Please reproduce everything from the start of the records down to the line containing "Action: coord(87,78)", including that line. Keep every character unchanged.

(Records for locating displayed items)
_____

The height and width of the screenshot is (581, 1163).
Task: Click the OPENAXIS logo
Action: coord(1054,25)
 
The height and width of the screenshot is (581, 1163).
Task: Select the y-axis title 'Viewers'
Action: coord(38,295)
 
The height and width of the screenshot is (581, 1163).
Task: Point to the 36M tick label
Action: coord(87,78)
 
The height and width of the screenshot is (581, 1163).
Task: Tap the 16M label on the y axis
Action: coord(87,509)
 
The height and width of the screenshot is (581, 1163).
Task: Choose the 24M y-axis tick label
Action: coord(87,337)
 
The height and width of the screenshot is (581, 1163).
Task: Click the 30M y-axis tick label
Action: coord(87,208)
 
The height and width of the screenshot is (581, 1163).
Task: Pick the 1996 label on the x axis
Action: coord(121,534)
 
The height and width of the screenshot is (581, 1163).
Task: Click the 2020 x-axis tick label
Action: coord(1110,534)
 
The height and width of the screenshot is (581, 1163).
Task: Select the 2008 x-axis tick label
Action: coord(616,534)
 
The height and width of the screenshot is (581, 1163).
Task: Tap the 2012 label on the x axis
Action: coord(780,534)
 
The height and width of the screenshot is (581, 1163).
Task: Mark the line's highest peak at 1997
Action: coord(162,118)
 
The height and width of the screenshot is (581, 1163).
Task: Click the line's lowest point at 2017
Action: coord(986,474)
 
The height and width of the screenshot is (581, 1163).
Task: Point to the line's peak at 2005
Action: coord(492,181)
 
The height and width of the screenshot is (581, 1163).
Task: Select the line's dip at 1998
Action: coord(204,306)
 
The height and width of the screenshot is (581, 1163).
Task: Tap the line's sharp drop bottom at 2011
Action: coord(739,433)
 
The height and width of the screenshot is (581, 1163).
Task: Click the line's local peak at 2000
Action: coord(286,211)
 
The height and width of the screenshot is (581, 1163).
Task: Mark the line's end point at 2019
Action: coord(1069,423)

_____

# Right answer
The height and width of the screenshot is (581, 1163).
Task: Click the OPENAXIS logo
Action: coord(1054,25)
 
The height and width of the screenshot is (581, 1163).
Task: Select the y-axis title 'Viewers'
Action: coord(38,295)
 
The height and width of the screenshot is (581, 1163).
Task: Point to the 36M tick label
Action: coord(87,78)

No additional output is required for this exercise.